『魏武侯諸大夫と』
訓み下し文

 第1段
 魏の武侯、諸大夫と西河に浮び、称して曰く、河山(かさん)の険(けん)、豈(あ)に亦(また)信(まこと)に固からずや。王鍾、侍坐して曰く、此れ晋国の強き所以なり、若(も)し善(よ)く之を修めば、則ち霸王の業の具たらん。呉起対(こた)へて曰く、吾が君の言、国を危ふくするの道なるも、而(しか)も子又(また)之に附(ふ)す、是れ危ふきを重するなり。
 第2段
 武侯、忿然として曰く、子の言は説有りや。

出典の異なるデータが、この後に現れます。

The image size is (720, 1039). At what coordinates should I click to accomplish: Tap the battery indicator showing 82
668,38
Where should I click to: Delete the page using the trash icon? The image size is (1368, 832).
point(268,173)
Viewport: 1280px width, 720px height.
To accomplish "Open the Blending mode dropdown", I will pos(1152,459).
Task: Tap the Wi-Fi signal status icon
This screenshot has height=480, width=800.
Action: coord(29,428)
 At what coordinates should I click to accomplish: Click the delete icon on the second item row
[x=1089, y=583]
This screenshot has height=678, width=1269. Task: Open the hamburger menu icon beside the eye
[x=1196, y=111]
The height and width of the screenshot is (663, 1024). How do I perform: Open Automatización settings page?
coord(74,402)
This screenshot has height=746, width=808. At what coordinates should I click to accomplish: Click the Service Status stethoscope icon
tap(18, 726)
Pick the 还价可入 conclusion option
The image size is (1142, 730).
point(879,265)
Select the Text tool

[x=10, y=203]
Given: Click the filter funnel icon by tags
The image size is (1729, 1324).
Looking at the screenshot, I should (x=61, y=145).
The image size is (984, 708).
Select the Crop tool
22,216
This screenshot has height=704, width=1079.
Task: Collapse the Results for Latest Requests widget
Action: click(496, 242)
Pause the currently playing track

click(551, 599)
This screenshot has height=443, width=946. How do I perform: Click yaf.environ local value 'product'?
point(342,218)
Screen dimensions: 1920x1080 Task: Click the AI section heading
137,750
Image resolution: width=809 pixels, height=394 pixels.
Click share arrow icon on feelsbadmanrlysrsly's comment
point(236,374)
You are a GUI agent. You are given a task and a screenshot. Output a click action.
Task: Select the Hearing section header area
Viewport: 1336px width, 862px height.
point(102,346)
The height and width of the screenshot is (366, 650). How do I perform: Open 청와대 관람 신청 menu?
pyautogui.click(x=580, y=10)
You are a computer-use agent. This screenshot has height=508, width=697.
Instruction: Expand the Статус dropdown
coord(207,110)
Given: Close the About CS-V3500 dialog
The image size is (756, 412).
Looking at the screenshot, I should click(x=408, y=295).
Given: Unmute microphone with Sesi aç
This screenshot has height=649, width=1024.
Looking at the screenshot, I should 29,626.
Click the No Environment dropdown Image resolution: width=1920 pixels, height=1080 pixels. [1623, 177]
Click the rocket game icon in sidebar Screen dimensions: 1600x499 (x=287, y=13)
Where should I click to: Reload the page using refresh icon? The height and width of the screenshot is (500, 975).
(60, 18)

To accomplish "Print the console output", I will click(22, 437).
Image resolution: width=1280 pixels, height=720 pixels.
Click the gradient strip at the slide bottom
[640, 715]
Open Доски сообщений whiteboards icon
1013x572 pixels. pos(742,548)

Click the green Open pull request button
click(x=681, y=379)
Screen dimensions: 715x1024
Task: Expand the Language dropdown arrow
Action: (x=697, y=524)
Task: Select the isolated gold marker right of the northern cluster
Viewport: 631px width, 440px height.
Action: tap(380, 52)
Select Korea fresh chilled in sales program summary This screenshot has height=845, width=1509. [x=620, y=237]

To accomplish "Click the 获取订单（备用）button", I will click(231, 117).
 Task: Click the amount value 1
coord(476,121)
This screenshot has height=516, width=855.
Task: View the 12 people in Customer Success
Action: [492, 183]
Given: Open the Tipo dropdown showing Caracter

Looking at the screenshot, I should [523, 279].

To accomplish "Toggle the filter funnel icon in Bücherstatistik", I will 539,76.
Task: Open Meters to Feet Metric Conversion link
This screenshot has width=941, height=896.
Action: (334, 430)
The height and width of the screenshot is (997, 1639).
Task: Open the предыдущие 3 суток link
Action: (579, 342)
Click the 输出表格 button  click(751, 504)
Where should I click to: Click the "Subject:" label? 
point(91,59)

呉起対へて曰く、河山の険は信に保つに足らざるなり、覇王の業は此れに従(よ)らざるなり、昔者(むかし)、三苗の居は、左に彭蠡の波有り、右に洞庭の水有り、汶山其(それ)の南に在りて衡山其の北に在り、此の険を恃むや、政を為すは善からずして、禹、之を放逐す、夏桀の国は、天門の陰を左にして天谿の陽を右にし、廬睪其の北に在り、伊洛其の南に出づ、此の険有るや、然(しか)り政を為すは善からずして、湯、之を伐つ、殷紂の国は、孟門を左にして漳滏を右にし、前には河を帯び、後には山を被る、此の険有るや、然り政を為すは善からずして、武王、之を伐つ、且つ君親(みづか)ら臣を従(したが)へて勝ち、城を降せり、城高からざるに非ざるなり、人民衆(おほ)からざるに非ざるなり、然り而うして并(あは)すを得(う)べき者は政悪しきが故(ゆゑ)なり、是(これ)に従りて之を観(み)れば、地形の険阻は、奚(なん)ぞ霸王を以て足らんや。
 第3段
 武侯曰く、善し、吾乃ち今日聖人の言を聞けり、西河の政は專ら之を子に委ねん。